Limitations & Future Work

  1. Cost-scaling parameter \(T\) requires tuning: Though theoretically estimable, this incurs additional overhead; experiments set \(T=\hat{T}+2\) manually.
  2. CNN uses MSE rather than \(\ell_\infty\) loss: The gap between the surrogate loss and the theoretical bound is not quantified.
  3. Parallelization not implemented: Although ε-relaxation is naturally parallelizable (road networks are 4-colorable), no parallel comparison is conducted.
  4. Integer assumption only: Capacities and supplies are assumed to be integers; generalization to non-integer settings remains unexplored.
  5. Limited speedup on escape routing: Only 1.64×, possibly due to insufficient CNN prediction accuracy or structural differences in the problem.
  6. No comparison with latest SOTA: The nearly linear-time algorithm of Brand et al. (2023) is not discussed in terms of practical feasibility.
  • Classical MCF algorithms: Network Simplex (practical SOTA, unknown complexity), SSP (simple but theoretically slow), capacity/cost scaling (Edmonds-Karp 1972, Goldberg-Tarjan 1987), Brand et al. (2023) near-linear theoretical upper bound.
  • Algorithms with predictions: Dinitz et al. (2021) matching + dual predictions, Davies et al. (2023) max-flow + primal predictions, Chen et al. (2022) 0/1-flow \(O(m^{3/2}n)\) bound (\(\ell_0\)-norm, impractical), Sakaue & Oki (2022) \(O(mn^2\|\hat{p}-p^*\|_\infty)\) (weaker bound).
  • Data-driven algorithm design: Gupta & Roughgarden (2017) framework, Balcan et al. (2021–2024) generalization guarantees, Cheng et al. (2024) branch-and-bound.

Rating

⭐⭐⭐⭐ — Theoretically rigorous, with elegant consistency + robustness complexity bounds.
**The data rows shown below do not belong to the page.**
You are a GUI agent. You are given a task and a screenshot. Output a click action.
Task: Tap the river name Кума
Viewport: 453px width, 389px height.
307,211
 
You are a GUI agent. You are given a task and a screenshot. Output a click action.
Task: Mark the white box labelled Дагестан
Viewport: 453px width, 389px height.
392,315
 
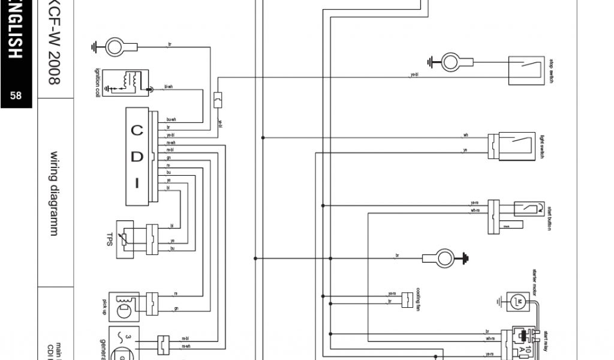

Speedups are highly significant on traffic networks (12.74×) and moderate on escape routing (1.64×). The work extends the algorithms-with-predictions framework to MCF—a core optimization problem—combining theoretical depth with practical value. Note that while this paper is categorized under autonomous driving, it is more squarely in operations research / transportation optimization.